Hello,
I am trying to extend rasa/rasa:2.1.2-spacy-en
to include Spacy’s ja_core_news_md
.
With the help of rasa-demo and the answer here, I came up with this Dockerfile
.
FROM rasa/rasa:2.1.2-spacy-en
# Use subdirectory as working directory
WORKDIR /app
# Change back to root user to install dependencies
USER root
RUN apt-get install -y gcc && \
apt-get autoremove -y
RUN pip install spacy==2.3.2 spacy-lookups-data --no-cache-dir
RUN python -m spacy download ja_core_news_md && \
python -m spacy link ja_core_news_md ja
# Switch back to non-root to run code
USER 1001
It was successful in running a previously trained model in Windows (non-Docker). Notes:
- I had to update
spacy
to2.3.2
because theja_core_news_md
model started to be available at that version. - I had to install
gcc
because when I tried without it, there was a build error fromsudachipy
. - I moved to Docker from non-Docker (Windows, using pyenv then conda) because I want to utilize the WSL2 GPU during training. I am also working across different operating systems.
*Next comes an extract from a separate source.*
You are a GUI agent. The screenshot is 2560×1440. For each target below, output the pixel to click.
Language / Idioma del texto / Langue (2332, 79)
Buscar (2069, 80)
My issue is the size of the Docker image.
REPOSITORY TAG IMAGE ID CREATED SIZE
rasa/rasa 2.1.2-spacy-en-ja 90f6e904afb4 13 minutes ago 2.39GB
rasa/rasa 2.1.2-full 1ae20eafdcbd 47 hours ago 1.91GB
rasa/rasa 2.1.2-spacy-en 31ca289ae941 47 hours ago 1.82GB
The spacy-en-ja
image is a bit bigger than 2.1.2-full
I will try to build from the cloned rasa repository with my updates. (It’s just that my Internet had already slowed down)
I would appreciate it if there are any tips to improve this Dockerfile.